In the 2024.3 release of the Stakeholder-Specific Vulnerability Classification (SSVC) system, we've made a number of significant changes:

New Web Site

This release debuts the certcc.github.io/SSVC web site to serve as the front-door for all things SSVC.

• Diátaxis Framework - We adopted the Diátaxis Framework as a document organization framework for SSVC documentation. High level content categories are: tutorials, how-to, topics, and reference. What used to be a linear paper format is now sectioned off into more digestible pieces.
• More call-outs and examples - With our adoption of Material for MkDocs as the underlying toolkit to construct our web site, we were able to better highlight examples, tips, and sidebar topics through the use of call-out boxes throughout the site.

New and Revised Content

• Expanded Content - We've included more examples of Decision Points and the like directly inline where they're mentioned so readers don't need to keep flipping back and forth to their definitions for reference.
• Bootstrapping advice - Added a Getting Started with SSVC process to help organizations go from being potential SSVC users to being actual SSVC users. This process is based on both our own experience helping organizations adopt SSVC as well as a few field reports of SSVC adoption from the community.
• Putting the Pieces Together - Added a Putting the Pieces Together page explaining some of our philosophy regarding how to use SSVC to model decisions. SSVC provides you with the pieces and some instructions on how to assemble them, but you can customize it however you like.
• Acuity Ramp - Added an Acuity Ramp explainer to show how an organization can grow into a decision model over time.
• Community Engagement - Included in the new web site are a number of suggested ways for the community to interact with and contribute to the SSVC project on Github.

Versioned Objects

• Semantic Versioning for Decision Points and Decision Point Groups - Introduced Semantic Versioning (SemVer) for Decision Points and Decision Point Groups to improve communication around decision points and decision models
• Calendar Versioning for SSVC as a whole - With the introduction of SemVer for Decision Points and Decision Point Groups, it started to make less sense for us to talk in terms of "SSVC v2.2", especially as we were simultaneously moving away from a PDF document-focused development model towards a more flexible web-based documentation model. Beginning with this version, we anticipate that future tagged releases will use Calendar Versioning (CalVer) instead of SemVer.
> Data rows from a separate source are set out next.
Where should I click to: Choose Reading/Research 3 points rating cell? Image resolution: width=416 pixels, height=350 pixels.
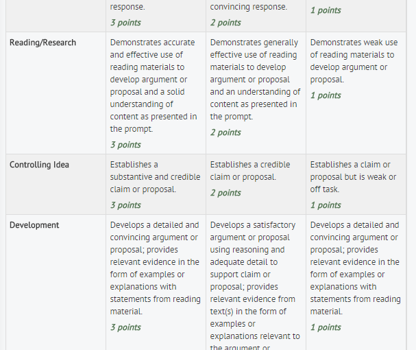pos(156,93)
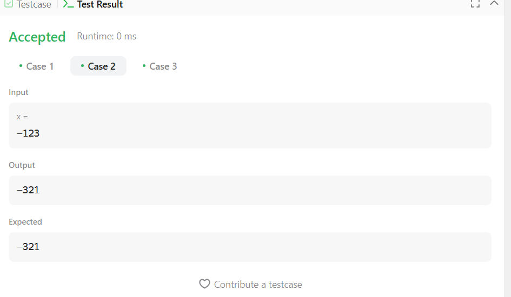Image resolution: width=511 pixels, height=297 pixels.
Task: Select the Case 1 test case
Action: pos(39,66)
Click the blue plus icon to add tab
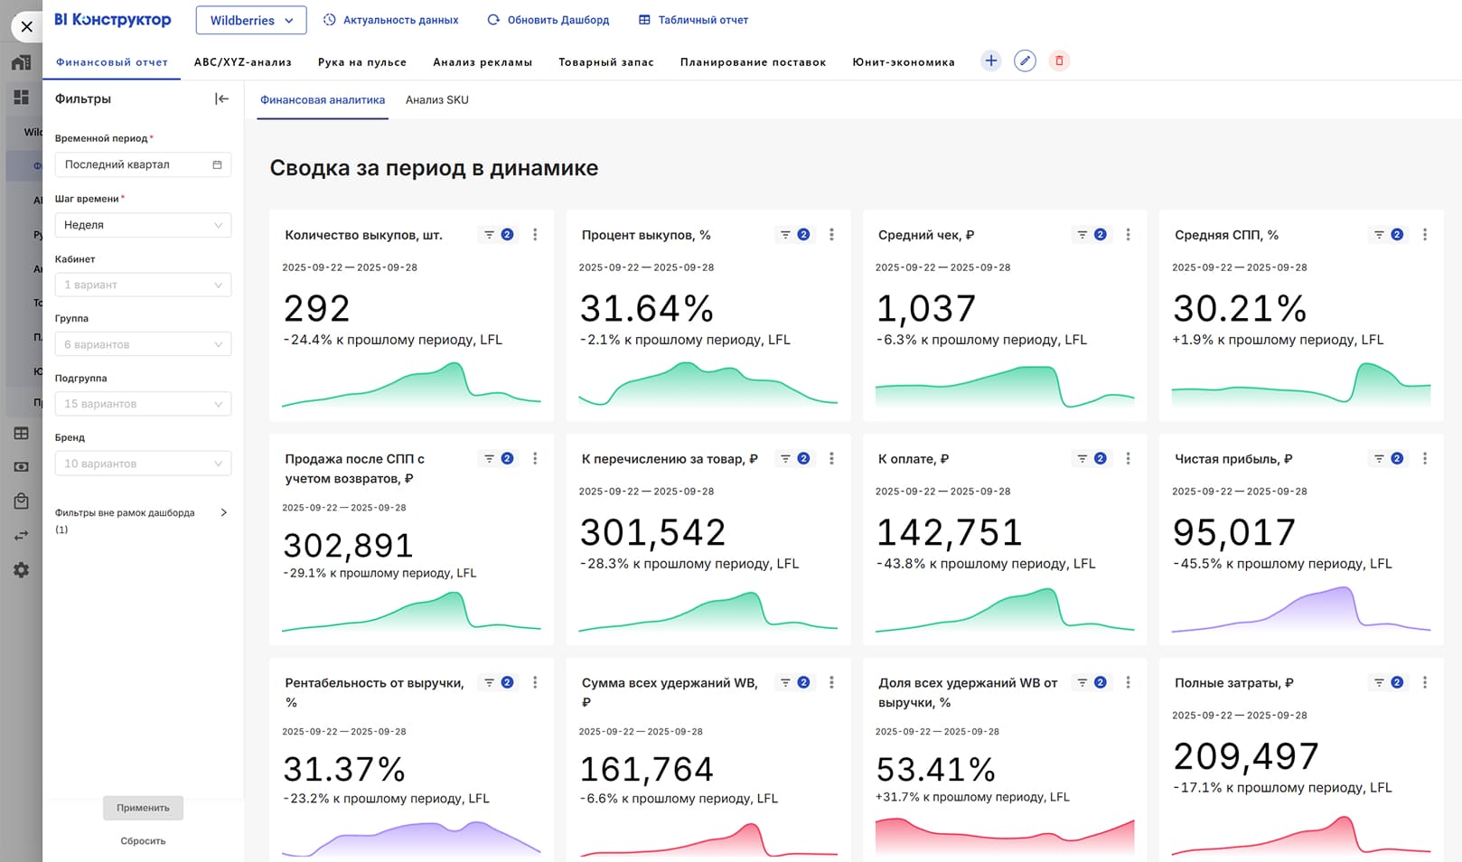Viewport: 1462px width, 862px height. pyautogui.click(x=990, y=61)
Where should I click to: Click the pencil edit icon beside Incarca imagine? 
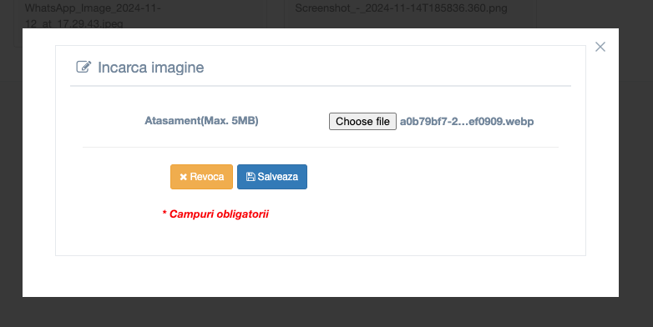click(84, 67)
Experimental & Emerging Features

There are a few improvements we've begun but have not yet fully finished, and that are largely undocumented. Most of these in the current release are python-centric. Here's a brief overview for those who want to poke around at code.

• SSVC Python module - This release introduces the ssvc python module to allow us to more easily work with Decision Points, Decision Point Groups, Outcomes, and Policies that map from Decision Points to Outcomes. We expect to have more to say about this module in the future, but for now it's geared towards helping us produce the site documentation.
• Policy Generator - We're prototyping a Python tool that can generate a starting policy given any combination of a Decision Point Group and Outcomes. It's not ready for prime-time yet, but folks with a bit of python skill might be in a position to try it out.
• More Decision Points and Outcomes - In the process of exercising our Semantic Versioning rules for decision points and groups, we needed some examples of versioning events for discussion purposes. As a result, the ssvc.decision_points.cvss and ssvc.dp_groups.cvss modules contain python implementations of CVSS vector elements from CVSS v1, v2, v3, v3.1, and v4. We anticipate some of these coming in handy in the future as we look toward modeling other decisions potentially based on CVSS vector elements as well as other decision points from SSVC and elsewhere. We also included decision points and groups from CISA's customized SSVC implementation.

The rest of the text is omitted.